Page text -
◆ ◆ ◆ ◆

Out of the 'box': Doc's extra test saves life

On the morning of August 13, freelance graphic artist John Wade had a pain in his abdomen. Since he was pretty sure it was a fairly simple problem– he'd had a kidney stone about 15 years before– he went to First Med on Pantops instead of a hospital emergency room.

And while such places are sometimes derided as "doc in a box," what Wade got was some out-of-the-box thinking.

"A less experienced doctor might have assumed it was a kidney stone, which is what I thought it was," says Wade, 57.

When a quick in-house x-ray didn't offer a clear diagnosis, the doctor, William G. "Gaines" Talbot– an 18-year veteran of emergency room medicine– decided to order further tests at Martha Jefferson Hospital. Docs there agreed to rush a CT scan that afternoon.

Turns out Wade was in the opening moments of a "triple A," an abdominal aortic aneurysm. If not immediately treated, the aneurysm can rupture, causing massive internal bleeding– and usually death. This is what killed television star John "Three's Company" Ritter a year and a half ago and what threatened to do the same to Wade.

"Six minutes after the start of the scan," says Talbot, "[the radiologist] called me and said, 'This guy's got an aneurysm.' It was a rapid cascade after that. Four minutes later, I'm talking to his wife saying, 'This guy's gotta have surgery.' Then I called the emergency room to tell them he was coming."

But Talbot won't take the credit for saving Wade from the 8.3-centimeter aneurysm.

"The beauty of Charlottesville is you have excellent health care– you have two systems," he says. "I have the advantage of having worked in both. If I can't get a scan done at Martha Jefferson, I'll try to get it done at UVA. In Canada, it might have been a month later."

◆ ◆ ◆ ◆

Entries provided -

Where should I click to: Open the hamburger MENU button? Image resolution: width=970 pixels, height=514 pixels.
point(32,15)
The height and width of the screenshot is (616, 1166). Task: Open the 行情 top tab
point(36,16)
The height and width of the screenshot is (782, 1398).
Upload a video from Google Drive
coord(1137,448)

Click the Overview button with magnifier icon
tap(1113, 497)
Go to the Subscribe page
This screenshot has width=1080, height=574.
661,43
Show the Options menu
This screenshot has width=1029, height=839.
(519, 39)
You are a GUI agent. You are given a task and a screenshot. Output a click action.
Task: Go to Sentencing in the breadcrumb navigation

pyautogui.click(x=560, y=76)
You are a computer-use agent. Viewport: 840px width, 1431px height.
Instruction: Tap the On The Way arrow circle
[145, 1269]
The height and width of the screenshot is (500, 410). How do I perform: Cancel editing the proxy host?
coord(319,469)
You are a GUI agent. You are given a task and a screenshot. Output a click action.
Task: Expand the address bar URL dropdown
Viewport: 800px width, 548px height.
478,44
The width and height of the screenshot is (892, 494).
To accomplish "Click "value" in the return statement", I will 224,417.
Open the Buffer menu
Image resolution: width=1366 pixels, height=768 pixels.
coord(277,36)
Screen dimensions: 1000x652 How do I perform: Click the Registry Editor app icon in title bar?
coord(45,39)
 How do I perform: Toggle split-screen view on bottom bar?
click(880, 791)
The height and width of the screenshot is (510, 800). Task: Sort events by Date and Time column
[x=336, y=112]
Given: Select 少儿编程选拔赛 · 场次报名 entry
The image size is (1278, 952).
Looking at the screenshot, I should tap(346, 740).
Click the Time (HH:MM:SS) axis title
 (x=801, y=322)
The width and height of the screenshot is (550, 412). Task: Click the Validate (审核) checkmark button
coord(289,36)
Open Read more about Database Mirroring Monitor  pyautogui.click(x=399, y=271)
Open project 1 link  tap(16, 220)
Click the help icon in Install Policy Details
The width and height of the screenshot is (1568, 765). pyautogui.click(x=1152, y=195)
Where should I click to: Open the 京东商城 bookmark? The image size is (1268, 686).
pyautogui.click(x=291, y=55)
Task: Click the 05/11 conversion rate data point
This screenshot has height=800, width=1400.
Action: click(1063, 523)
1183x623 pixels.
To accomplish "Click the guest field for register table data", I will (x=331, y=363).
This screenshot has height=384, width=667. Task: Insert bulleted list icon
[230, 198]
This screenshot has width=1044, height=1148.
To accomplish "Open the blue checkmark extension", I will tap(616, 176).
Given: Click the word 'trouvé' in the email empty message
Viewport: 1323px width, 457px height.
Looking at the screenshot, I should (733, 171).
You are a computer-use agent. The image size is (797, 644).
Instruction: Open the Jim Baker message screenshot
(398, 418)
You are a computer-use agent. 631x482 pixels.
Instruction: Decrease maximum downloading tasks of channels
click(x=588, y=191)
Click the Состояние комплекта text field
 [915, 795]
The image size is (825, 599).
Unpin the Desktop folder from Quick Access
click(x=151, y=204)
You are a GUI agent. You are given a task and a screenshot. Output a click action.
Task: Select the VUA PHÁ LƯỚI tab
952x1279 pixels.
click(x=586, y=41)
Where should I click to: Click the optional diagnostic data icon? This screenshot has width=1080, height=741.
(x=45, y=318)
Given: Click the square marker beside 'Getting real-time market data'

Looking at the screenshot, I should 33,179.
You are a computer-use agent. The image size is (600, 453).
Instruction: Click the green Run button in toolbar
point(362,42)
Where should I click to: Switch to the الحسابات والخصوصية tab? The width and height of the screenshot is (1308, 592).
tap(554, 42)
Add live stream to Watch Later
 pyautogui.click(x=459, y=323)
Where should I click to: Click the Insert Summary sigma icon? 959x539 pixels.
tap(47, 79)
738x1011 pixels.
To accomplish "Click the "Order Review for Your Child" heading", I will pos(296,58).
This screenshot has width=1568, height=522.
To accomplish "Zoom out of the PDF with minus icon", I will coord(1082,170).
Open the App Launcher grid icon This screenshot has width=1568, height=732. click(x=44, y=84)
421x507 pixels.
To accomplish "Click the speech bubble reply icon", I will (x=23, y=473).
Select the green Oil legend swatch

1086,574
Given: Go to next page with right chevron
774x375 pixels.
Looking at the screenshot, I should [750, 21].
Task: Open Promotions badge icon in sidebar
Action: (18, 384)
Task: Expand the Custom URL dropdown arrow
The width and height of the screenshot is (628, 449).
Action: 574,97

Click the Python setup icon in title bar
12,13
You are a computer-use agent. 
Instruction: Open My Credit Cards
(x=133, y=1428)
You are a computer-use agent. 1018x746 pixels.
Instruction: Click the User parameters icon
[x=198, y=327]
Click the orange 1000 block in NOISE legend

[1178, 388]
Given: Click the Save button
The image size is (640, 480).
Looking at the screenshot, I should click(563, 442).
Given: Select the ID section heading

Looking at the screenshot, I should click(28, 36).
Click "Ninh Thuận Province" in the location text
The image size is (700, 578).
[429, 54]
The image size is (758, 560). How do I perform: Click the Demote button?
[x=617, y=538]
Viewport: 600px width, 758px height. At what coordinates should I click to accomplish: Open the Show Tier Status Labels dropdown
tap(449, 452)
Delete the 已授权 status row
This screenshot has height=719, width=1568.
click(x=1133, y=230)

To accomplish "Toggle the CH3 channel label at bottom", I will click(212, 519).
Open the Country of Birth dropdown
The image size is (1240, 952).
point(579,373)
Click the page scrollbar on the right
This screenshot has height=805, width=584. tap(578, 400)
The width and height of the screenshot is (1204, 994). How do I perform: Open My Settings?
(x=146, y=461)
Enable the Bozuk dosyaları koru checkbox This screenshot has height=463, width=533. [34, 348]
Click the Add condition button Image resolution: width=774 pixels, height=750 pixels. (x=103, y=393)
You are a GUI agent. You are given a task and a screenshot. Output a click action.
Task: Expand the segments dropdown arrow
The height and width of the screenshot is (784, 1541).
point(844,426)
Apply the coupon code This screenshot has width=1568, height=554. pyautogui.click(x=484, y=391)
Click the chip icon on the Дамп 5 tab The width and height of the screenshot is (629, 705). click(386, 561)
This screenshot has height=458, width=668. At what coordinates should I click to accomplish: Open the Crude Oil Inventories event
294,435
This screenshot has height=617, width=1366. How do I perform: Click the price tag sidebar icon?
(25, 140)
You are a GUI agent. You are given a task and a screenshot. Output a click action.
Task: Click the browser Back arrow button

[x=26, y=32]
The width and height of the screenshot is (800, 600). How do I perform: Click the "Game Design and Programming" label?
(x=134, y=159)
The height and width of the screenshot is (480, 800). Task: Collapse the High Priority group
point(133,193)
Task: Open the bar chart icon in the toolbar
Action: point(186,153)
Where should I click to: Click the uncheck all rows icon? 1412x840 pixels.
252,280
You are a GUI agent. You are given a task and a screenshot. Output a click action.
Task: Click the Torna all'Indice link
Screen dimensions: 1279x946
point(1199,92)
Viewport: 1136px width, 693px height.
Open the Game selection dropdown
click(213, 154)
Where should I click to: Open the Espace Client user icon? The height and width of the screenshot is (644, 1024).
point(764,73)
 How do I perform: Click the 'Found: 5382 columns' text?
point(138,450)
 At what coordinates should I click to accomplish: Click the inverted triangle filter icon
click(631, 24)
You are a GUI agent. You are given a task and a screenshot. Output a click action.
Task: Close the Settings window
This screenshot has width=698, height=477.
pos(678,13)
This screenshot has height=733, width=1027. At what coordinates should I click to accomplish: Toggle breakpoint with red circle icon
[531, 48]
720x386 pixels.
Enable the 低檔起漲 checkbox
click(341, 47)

◆ ◆ ◆ ◆

Task details - Quote the aneurysm article from "Out of the 'box': Doc's" up to and including "hospital emergency room.".

Response -
Out of the 'box': Doc's extra test saves life

On the morning of August 13, freelance graphic artist John Wade had a pain in his abdomen. Since he was pretty sure it was a fairly simple problem– he'd had a kidney stone about 15 years before– he went to First Med on Pantops instead of a hospital emergency room.